** begin RECORDED DATA **
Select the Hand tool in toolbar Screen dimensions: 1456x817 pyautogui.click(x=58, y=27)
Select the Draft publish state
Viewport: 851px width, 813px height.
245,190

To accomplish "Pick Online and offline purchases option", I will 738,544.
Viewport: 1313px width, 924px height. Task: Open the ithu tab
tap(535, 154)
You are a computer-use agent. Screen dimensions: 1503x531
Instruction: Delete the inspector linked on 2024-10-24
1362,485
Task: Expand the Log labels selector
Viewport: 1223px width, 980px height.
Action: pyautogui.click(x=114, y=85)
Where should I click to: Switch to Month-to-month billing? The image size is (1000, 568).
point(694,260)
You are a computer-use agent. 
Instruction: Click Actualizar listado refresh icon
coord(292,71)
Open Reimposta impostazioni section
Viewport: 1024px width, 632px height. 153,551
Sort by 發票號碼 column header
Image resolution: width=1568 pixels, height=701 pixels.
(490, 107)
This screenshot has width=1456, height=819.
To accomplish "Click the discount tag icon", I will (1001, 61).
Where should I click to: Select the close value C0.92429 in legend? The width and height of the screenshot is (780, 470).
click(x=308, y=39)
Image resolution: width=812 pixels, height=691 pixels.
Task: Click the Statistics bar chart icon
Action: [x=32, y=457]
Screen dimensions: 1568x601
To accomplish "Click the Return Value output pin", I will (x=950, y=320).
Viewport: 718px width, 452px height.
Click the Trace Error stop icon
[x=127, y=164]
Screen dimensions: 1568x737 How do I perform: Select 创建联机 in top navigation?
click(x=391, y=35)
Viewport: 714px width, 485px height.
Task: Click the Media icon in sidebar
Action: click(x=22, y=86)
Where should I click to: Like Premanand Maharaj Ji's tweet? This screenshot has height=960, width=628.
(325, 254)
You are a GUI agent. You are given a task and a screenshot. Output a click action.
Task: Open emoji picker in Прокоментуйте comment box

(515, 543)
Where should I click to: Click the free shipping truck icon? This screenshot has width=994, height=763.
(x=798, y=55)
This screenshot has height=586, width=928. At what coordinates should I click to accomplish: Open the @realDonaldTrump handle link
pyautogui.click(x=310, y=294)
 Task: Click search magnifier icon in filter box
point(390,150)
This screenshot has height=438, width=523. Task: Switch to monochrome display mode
** end RECORDED DATA **
### INSTRUCTIONS FOR THE TASK
Copy the rows verbatim from the line containing "Screen dimensions: 1568x737" through the line containing "(x=798, y=55)", with both of those lines included.

### TASK RESULT
Screen dimensions: 1568x737 How do I perform: Select 创建联机 in top navigation?
click(x=391, y=35)
Viewport: 714px width, 485px height.
Task: Click the Media icon in sidebar
Action: click(x=22, y=86)
Where should I click to: Like Premanand Maharaj Ji's tweet? This screenshot has height=960, width=628.
(325, 254)
You are a GUI agent. You are given a task and a screenshot. Output a click action.
Task: Open emoji picker in Прокоментуйте comment box

(515, 543)
Where should I click to: Click the free shipping truck icon? This screenshot has width=994, height=763.
(x=798, y=55)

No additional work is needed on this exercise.